Hal ini lantaran memunculkan kekhawatiran bahwa politik dinasti bisa berpotensi terjadinya praktik kecurangan selama perhelatan Pilkada 2024 mendatang.
Praktik politik dinasti dinilai dapat menjadikan demokrasi di Indonesia menjadi tidak sehat.
Penilaian terkait politik dinasti tersebut, diungkapkan oleh Direktur Eksekutif Perkumpulan untuk Pemilu dan Demokrasi (Perludem) Khoirunnisa Nur Agustyati.
“Karena berdasarkan praktik yang selama ini terjadi, ternyata sangat tidak sehat untuk kondisi demokrasi kita,” ucanya, dalam diskusi, beberapa waktu lalu.
Diskusi tersebut, bertajuk ‘Kecurangan Pilkada 2024: Dari Dinasti, Calon Tunggal, dan Netralitas ASN’, digelar di Rumah Belajar ICW, Jakarta Selatan.
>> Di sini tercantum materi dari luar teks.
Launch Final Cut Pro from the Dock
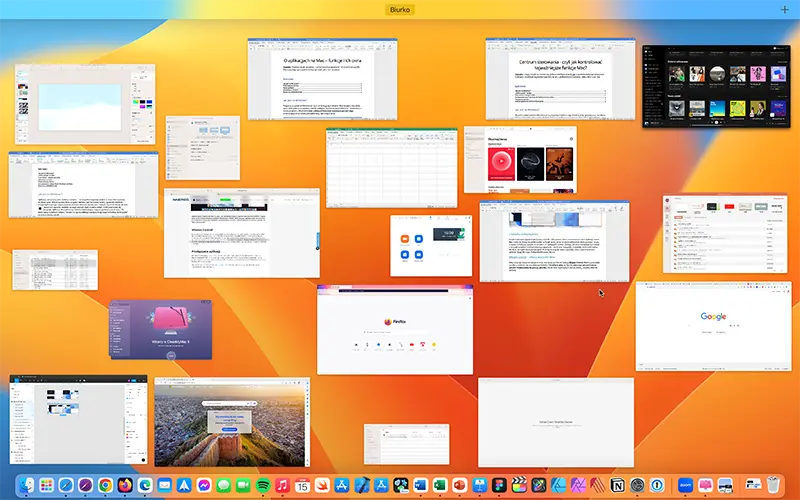[x=518, y=485]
Dalam diskusi, Khairunnisa menuturkan, kontestasi Pilkada mestinya dapat menjadi arena pertarungan gagasan dan adu ide antar pasangan calon.
Selain itu, Khairunnisa mengajak publik dapat berkonsolidasi untuk memastikan politik dinasti tidak meluas dan menjadi tren baru di Indonesia.
Hal ini, kata dia, demi proses demokrasi yang baik dapat tercipta dalam ajang Pilkada 2024.
Baca Juga: Viral Fenomena Berburu Labubu, Intip 6 Fakta Unik Boneka Kesukaan Lisa BLACKPINK
Agar mengetahui lebih jauh, mari mengintip politik dinasti yang terjadi dalam pemilihan kepala daerah di Indonesia.
Tren Politik Dinasti di Indonesia
Berdasarkan penelitian yang dilakukan Nagara Institute pada tahun 2020, terdapat 59 kepala daerah yang menyandang status politik dinasti sejak tahun 2005 hingga 2015.